Left to Right: Alan Jurim, D.D.S., Sunil Abraham, Barbara Jurim, D.D.S., Naren Rajan, D.M.D., F.A.G.D. and Dean Sullivan (not pictured).
Left to Right: Alan Jurim, D.D.S., Sunil Abraham, Barbara Jurim, D.D.S., Naren Rajan, D.M.D., F.A.G.D. and Dean Sullivan (not pictured).

TEACHING THE BEST OF BOTH WORLDS

Barbara Jurim, D.D.S., a prosthodontist and Clinical Assistant Professor and Assistant Director of Digital Dentistry, emphasizes that while digital dentistry is more efficient and more comfortable for patients, it is not a shortcut for practitioners or for students. They must have a full understanding of the diagnostics and interventions behind the technology. “D2 students learn how dental procedures were traditionally done so they can get an appreciation as to why the digital alternative may be better,” she says. “Without having that understanding, it’s hard to make that judgment or even understand the benefit of digital.” She notes, for instance, that students learn to make a crown with traditional methods first, then learn how to make it using a digital impression.

The Jurims’ team and other TCDM faculty are developing a digital dentistry pre-clinical curriculum that augments traditional learning with the digital perspective.
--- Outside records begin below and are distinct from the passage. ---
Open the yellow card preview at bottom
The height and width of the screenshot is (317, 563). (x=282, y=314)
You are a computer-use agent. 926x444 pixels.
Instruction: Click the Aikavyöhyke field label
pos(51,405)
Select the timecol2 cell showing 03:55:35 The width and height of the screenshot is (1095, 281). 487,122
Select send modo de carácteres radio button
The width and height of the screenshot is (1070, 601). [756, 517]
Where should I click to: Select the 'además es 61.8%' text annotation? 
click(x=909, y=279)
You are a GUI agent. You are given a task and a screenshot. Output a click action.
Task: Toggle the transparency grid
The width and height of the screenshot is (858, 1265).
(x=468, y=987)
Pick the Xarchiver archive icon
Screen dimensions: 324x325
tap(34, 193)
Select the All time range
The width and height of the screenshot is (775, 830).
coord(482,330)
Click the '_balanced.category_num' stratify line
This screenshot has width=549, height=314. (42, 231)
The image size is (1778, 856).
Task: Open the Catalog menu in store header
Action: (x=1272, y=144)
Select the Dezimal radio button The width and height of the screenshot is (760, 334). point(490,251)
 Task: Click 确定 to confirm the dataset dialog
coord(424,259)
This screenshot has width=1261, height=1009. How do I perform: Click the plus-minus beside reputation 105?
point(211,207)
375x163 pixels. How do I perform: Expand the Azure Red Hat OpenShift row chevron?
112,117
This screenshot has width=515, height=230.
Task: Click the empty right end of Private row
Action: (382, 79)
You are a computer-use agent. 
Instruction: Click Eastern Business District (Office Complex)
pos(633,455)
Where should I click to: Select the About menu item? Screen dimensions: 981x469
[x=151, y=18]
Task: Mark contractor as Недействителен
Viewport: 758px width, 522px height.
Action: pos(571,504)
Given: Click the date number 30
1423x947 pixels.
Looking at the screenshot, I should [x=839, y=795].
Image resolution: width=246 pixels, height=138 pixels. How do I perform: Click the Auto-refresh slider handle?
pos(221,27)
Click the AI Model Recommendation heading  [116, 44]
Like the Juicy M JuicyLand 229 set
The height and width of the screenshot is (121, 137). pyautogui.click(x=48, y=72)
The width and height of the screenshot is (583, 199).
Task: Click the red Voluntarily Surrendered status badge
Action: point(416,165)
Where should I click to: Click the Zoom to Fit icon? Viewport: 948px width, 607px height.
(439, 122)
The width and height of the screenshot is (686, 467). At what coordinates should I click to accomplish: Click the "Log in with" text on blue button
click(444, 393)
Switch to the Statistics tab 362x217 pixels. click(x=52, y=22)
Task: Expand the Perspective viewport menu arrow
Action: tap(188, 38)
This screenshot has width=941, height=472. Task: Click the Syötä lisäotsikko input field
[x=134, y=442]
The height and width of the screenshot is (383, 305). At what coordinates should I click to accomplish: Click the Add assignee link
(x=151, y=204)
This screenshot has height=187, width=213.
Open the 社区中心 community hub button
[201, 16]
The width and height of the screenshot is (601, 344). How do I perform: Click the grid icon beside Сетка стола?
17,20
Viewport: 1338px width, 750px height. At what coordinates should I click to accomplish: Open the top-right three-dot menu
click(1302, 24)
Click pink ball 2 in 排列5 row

So far, that has included instruction to the D1 class on diagnostic digital impressioning, as well as building the skillset with the D2 class to digitally impress fixed prosthetics and use digital software analysis tools to critically evaluate and improve their work. 

“At Touro, we take the best of both worlds—traditional clinical dentistry and digital dentistry—and combine them into a system that is unique in [dental education],” says Alan Jurim. “Students today are more comfortable with technology. For them, it’s almost second nature. For us, we know it’s the future of dentistry.” 

WHAT OUR STUDENTS SAY

“I picked Touro College of Dental Medicine because it was a brand new institution with an emphasis on technology and innovation. Some of the schools I looked at had been doing things the same way for many years. At Touro, there is a willingness to make changes and evolve in its approach to teaching and curriculum.”

Sonia Suri, Class of 2020

“In this era, everything is highly technology-driven, especially dentistry. I chose TCDM for its top-of-the-line digital advances and the chance to experience how advanced technology integrates into dentistry. Learning in class and shadowing in the clinic, I’m seeing first-hand how digital dentistry can take the efficiency and quality of patient care to a whole new level.”